:: RECORDED DATA ::

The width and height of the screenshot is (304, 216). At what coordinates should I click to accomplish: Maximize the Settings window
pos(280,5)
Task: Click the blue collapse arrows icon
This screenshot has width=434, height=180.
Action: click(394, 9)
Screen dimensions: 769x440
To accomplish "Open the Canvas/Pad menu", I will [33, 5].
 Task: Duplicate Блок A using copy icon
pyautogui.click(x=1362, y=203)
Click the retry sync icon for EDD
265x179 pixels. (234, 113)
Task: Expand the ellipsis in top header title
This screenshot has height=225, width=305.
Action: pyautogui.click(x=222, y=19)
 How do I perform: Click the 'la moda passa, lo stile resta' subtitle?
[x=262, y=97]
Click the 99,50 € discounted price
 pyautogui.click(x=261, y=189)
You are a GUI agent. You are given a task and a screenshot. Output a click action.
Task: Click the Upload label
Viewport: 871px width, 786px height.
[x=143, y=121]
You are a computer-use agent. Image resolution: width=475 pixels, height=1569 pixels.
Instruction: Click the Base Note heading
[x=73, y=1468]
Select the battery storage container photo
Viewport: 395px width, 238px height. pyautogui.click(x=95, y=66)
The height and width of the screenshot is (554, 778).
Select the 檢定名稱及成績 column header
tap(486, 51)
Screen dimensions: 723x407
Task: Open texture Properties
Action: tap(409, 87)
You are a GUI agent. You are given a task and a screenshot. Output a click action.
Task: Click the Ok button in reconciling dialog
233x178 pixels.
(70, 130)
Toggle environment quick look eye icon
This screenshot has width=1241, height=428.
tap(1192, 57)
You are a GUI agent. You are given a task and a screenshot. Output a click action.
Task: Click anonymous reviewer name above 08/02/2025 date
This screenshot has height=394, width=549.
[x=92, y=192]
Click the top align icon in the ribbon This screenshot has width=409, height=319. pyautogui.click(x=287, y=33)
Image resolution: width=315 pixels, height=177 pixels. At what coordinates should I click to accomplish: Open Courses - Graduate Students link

:::

Locate and copy each line in the data above that includes the word "resolution".

You are a computer-use agent. Image resolution: width=475 pixels, height=1569 pixels.
Image resolution: width=315 pixels, height=177 pixels. At what coordinates should I click to accomplish: Open Courses - Graduate Students link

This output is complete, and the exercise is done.